Selçuk’a göre, bu şaşılacak bir durum değildir. Zira Türkiye, bağımsızlığını
Selçuk’un “kapitalizmin emperyalizmi” dediği bu cepheye karşı savaşarak
kazanmıştır ve bu oyunlara alışkındır. Hal böyleyken, hükümetin tehcir ve
Patrikhane’ye baskı yapmasının Türkiye’ye bir getirisi olmayacaktır. Selçuk,
zaten New York Times ve Guardian’da çıkan haberlerden örnek
vererek Batı’nın tavrının bu konuda çok açık olduğunu belirtir. Bu algı,
Selçuk’un bu hamleleri Batı’ya koz vermek olarak görmesi anlamına gelmektedir.
Yön'ün 6 Mayıs 1966 tarihli sayısı |
Selçuk, yaklaşık
bir yıl sonra yazdığı bir diğer yazıda bu kez esas hedefi Patrikhane’ye karşı
vaat ettiği hamleleri yapamayan AP ve Süleyman Demirel’dir.[14]
Selçuk’a göre, bu noktadaki sorun bu hamlelerin yanlışlığı değildir, zira
bunların yapılması gerektiğini yazısının sonunda belirtir.
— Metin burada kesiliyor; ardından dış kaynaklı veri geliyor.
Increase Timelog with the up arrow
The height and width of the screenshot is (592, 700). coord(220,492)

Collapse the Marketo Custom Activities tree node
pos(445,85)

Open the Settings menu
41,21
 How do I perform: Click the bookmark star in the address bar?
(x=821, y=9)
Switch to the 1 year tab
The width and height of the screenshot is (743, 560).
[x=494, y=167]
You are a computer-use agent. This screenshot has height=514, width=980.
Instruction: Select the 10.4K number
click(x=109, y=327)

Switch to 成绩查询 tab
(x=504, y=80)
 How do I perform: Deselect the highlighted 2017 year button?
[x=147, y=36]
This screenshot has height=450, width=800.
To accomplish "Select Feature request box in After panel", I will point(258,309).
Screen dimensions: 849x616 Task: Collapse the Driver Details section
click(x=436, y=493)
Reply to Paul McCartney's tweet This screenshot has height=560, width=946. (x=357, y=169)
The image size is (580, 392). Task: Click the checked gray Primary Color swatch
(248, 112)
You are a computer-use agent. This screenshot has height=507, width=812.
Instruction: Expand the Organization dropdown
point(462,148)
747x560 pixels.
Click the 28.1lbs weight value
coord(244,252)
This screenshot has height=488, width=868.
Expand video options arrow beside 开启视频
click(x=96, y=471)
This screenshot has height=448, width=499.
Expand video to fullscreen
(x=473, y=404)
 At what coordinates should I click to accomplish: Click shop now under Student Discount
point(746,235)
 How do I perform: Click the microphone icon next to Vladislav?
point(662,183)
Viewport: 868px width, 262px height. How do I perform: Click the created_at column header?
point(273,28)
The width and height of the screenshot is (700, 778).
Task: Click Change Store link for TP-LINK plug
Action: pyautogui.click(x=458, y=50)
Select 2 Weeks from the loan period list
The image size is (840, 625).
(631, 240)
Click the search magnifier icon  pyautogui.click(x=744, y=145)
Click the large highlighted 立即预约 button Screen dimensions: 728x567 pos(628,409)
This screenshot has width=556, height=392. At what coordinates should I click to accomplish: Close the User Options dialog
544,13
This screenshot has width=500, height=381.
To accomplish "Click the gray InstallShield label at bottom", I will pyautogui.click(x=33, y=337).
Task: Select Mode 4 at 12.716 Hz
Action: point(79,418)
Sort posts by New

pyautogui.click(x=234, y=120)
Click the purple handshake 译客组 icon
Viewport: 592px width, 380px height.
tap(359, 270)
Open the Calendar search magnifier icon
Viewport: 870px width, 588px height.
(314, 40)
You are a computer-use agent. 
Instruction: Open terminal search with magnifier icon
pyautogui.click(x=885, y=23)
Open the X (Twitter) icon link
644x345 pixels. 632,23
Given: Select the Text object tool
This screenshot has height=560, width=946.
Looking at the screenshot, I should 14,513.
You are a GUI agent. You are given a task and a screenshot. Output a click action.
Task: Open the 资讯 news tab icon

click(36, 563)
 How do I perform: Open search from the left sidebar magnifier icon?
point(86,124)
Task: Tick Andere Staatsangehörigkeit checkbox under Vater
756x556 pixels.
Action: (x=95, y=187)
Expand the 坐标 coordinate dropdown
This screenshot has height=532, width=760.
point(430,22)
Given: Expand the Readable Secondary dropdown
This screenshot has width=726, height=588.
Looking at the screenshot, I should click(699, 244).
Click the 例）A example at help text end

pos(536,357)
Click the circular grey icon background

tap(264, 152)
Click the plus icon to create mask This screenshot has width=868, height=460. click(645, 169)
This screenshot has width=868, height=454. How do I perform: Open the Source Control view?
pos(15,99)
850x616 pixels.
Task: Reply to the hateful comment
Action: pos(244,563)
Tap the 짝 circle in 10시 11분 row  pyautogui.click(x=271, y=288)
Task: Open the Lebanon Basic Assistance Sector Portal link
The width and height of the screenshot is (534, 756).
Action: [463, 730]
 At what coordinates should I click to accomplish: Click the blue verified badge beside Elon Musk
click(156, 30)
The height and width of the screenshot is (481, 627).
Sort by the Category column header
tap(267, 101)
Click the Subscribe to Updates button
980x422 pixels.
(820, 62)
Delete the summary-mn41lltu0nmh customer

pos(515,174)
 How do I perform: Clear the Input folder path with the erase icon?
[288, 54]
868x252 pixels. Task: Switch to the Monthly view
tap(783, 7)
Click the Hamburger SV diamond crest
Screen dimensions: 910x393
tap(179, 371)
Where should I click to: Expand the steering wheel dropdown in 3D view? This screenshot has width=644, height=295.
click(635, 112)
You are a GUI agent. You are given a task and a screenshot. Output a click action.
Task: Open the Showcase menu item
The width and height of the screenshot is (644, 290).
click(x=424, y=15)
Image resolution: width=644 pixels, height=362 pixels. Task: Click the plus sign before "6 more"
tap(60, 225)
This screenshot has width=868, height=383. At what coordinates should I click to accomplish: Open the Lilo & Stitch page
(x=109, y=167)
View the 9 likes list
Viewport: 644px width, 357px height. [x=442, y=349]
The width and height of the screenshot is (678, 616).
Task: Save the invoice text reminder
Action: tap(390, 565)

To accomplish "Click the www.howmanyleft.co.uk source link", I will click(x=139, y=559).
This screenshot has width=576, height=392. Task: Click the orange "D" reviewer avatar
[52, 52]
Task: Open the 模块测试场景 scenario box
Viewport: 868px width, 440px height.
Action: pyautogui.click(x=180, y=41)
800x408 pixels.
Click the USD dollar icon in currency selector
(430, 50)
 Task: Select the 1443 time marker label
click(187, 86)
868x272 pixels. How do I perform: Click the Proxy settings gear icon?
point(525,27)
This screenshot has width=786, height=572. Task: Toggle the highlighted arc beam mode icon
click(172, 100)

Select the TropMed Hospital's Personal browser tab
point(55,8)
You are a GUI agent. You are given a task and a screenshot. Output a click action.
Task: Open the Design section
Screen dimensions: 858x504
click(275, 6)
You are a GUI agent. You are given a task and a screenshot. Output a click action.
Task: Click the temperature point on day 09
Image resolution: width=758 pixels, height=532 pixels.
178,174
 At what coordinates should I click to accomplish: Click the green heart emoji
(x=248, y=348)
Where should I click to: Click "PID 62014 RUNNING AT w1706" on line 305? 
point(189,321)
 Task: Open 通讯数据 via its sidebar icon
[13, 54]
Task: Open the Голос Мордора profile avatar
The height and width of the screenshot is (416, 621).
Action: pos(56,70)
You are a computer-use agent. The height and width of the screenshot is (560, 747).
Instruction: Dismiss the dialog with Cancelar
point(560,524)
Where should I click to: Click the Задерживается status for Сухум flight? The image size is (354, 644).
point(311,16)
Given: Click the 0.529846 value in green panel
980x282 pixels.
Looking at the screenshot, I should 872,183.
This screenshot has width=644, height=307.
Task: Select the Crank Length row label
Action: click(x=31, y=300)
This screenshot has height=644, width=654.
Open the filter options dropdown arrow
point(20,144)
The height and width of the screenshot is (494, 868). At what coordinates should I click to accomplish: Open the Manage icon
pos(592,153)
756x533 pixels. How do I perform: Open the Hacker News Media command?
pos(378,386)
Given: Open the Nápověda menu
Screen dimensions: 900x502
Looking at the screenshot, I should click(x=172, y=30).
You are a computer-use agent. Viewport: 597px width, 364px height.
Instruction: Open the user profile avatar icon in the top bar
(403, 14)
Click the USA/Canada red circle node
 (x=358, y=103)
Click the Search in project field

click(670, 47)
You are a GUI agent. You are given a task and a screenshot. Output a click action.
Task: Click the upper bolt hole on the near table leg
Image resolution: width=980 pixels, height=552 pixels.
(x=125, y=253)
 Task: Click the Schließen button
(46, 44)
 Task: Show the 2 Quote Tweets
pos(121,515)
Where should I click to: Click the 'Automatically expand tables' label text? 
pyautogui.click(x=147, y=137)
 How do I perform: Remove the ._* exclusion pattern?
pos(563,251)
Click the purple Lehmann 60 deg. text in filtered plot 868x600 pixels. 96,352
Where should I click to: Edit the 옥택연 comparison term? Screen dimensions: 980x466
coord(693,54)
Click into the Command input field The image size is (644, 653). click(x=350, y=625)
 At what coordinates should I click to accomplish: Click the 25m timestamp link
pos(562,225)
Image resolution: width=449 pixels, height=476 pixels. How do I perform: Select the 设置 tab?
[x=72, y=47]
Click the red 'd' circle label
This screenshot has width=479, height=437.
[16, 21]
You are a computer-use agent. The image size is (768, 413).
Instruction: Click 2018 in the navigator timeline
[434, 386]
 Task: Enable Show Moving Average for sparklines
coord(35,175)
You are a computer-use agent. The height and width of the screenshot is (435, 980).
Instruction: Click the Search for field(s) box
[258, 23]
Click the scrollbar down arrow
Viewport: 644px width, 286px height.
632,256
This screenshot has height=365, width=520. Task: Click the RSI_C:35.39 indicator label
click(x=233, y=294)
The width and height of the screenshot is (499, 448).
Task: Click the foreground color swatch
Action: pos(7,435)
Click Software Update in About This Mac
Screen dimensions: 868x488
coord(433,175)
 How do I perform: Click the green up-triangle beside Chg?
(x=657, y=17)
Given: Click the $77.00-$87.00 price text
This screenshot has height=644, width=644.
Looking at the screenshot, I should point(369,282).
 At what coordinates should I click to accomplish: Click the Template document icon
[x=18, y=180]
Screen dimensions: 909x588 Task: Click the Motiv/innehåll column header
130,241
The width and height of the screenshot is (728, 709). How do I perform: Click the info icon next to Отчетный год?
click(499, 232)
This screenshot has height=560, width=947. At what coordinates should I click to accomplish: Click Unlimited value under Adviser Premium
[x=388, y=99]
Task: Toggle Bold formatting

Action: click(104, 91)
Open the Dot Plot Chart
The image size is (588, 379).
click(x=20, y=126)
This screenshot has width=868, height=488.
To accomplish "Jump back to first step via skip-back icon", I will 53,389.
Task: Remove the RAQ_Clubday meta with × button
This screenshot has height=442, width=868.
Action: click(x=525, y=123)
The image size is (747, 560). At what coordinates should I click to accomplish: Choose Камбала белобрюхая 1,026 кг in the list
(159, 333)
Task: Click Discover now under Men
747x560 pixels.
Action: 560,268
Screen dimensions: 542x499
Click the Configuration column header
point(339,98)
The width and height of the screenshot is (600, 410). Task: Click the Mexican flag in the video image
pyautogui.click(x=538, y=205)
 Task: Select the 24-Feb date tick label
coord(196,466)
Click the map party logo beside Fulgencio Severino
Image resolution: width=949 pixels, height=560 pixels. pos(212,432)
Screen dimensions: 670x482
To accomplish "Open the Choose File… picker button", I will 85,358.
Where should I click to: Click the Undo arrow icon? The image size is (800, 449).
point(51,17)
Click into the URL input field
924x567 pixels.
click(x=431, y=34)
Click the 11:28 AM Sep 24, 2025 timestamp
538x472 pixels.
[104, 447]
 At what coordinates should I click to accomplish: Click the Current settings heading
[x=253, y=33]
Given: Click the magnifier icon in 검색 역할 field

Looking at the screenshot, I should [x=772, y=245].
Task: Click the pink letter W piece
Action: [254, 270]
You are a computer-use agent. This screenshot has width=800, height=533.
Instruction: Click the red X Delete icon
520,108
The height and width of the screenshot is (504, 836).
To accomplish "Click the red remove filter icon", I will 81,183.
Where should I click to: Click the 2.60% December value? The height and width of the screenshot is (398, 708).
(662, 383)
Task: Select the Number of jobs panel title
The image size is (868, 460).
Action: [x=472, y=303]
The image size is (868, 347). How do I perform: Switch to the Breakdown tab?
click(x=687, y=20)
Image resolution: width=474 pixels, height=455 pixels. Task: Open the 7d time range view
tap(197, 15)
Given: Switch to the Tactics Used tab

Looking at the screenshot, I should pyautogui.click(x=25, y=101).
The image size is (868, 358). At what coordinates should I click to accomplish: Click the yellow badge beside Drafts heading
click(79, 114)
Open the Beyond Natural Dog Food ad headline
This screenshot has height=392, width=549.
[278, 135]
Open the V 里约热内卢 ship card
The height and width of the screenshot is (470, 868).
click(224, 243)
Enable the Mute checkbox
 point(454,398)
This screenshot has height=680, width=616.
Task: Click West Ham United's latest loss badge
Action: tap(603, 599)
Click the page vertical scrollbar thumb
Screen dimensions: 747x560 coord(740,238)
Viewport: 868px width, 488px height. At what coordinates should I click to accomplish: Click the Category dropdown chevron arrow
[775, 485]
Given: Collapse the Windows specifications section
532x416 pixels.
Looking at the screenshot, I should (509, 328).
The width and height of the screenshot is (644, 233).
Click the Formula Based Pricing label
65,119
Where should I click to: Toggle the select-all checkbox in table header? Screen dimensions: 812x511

Ona göre esas sorun,
AP’nin yerine getiremeyeceği sözleri yüksek sesle dile getirmesidir. Bu durumu
yaratan, elbette ki, Patrikhane ve onun şüpheli ilişkileridir. Selçuk, bu
çerçevede Patrikhane’yi emperyalizm ve kapitalizmle kuvvetli bağları olan ve
Türkiye için tehlikeli hedefleri olan bir kurum olarak hedefe oturtur.
Selçuk’a göre, o
dönemde AP çevrelerinde Patrikhane’yi sürmek ve Ayasofya’nın minarelerinde ezan
okutmak lafları yükselse de, Demirel’in Amerikancılığı ve ABD’yle olan bağları
bu vaatlerin önündeki en büyük engeldir. Zira AP, “aziz dostu” olan ABD’yi
“Ayasofya ve Patrikhane konularında kızdırmamak yönünde hareket etmektedir.”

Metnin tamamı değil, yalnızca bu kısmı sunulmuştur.